We have probably all learned a lesson the hard way a time or two. Many good leaders learn how to do it the right way by either observing others’ mistakes or making their own. If we adapt, it was a “learning moment” (and not a mistake). But, that is not what we are talking about here.
There are two kinds of “bad” decisions that leaders make which are not only harmful to themselves, but others. They are avoidable, and while the first time it happens they are not necessarily selfish acts, as they are repeated, they certainly play to a personal agenda.
You are all aware of the corporate helmsman who makes ethical mistakes, usually driven by an unhealthy company (and the desire to keep it afloat) and mixed in with a little personal greed. I had occasion to meet the “whistleblower”, Cynthia Cooper, Vice President of Internal Audit at WorldCom. The story she told was one of a small step; a one-time issue to cover for poor financial performance just until it righted itself. The people asked to make the accounting entry pushed back. But, they were told any responsibility for it would be absorbed by the CFO and the CEO. These leaders are people the employees respected and who held their careers in their hands. They made the one-time change, and then made it again, and again and again, until finally someone inside the company noticed and called them on it. Unfortunately for the employees, they went to prison too.
Rick Frost, CEO of LP Construction shared how he holds himself accountable. He writes up a list of his values, hands them out to his staff and asks them to bring in the paper he gave them if he violates any of the items on the list. It keeps them all safe from giving into the pressures every executive faces.
Now, the second category of bad decisions may surprise you. It involves something that happens frequently–making bad decisions because you “guess”. Some people call it “using experience” or “going with their gut”. Admittedly, this can work in some situations. But, would you put your company at risk for the farm? Too many leaders don’t know the facts about their industry, their competitors and even their own operations. They make decisions based on how they perceive themselves. I wish I had a nickel for every executive I run into whose company provides the best quality or customer service in their industry. Few have any empirical information to support it.
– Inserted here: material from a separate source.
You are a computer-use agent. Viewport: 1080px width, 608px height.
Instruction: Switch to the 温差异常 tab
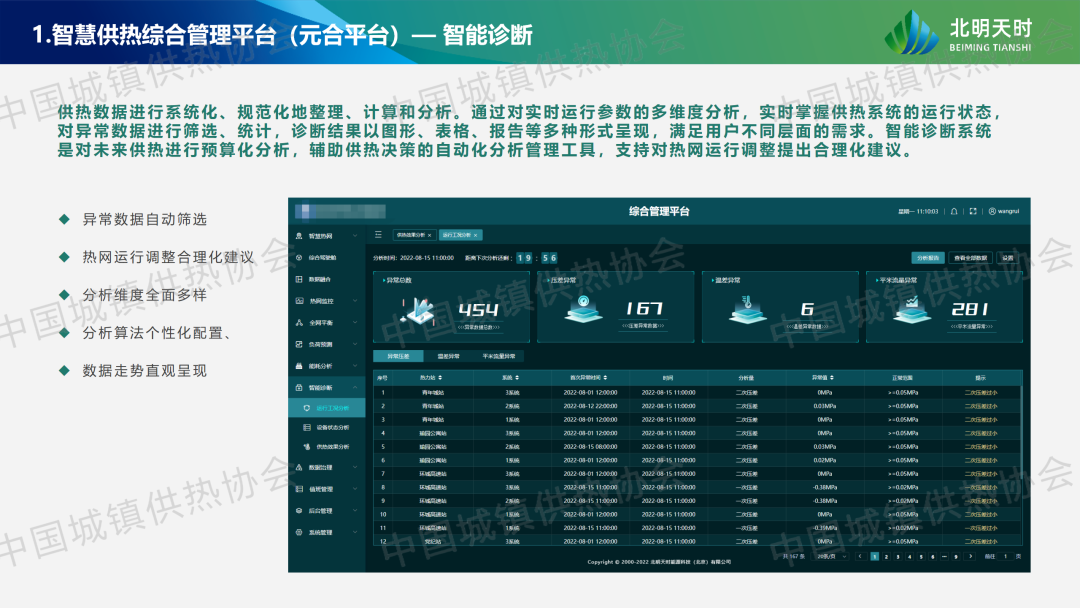[448, 356]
As humans, we are guilty of seeing ourselves in a better light than we really are. Studies bear this out time and again. We are A or B players and everyone else are the C’s. When asked, if rated on a bell curve, what grade would employees give themselves, 70% were a B or above. Executives need to know the truth and act on it; not on what they hope is right or the way they see the world through tinted glasses. Every company needs to do the work to examine the market, have a plan to guide them based on those insights and finally, know the values they stand for and live them every day. Easier said than done (which is why many companies don‘t do it).
So, how to prevent bad decisions? Accountability.
- Prepare a written statement of your values and hold yourself accountable.
- Give your list to at least one other person and make sure they hold you accountable
- Have an accountability partner outside the company who knows you well and makes you better–a mentor.
- Be sure you know your market and your competitors; make decisions on market truths, not your historical experience.
Most people don’t mean to do harm; they just revert to self preservation if they are not reminding themselves daily of their values. Be accountable to yourself, your employees, your board and your soul.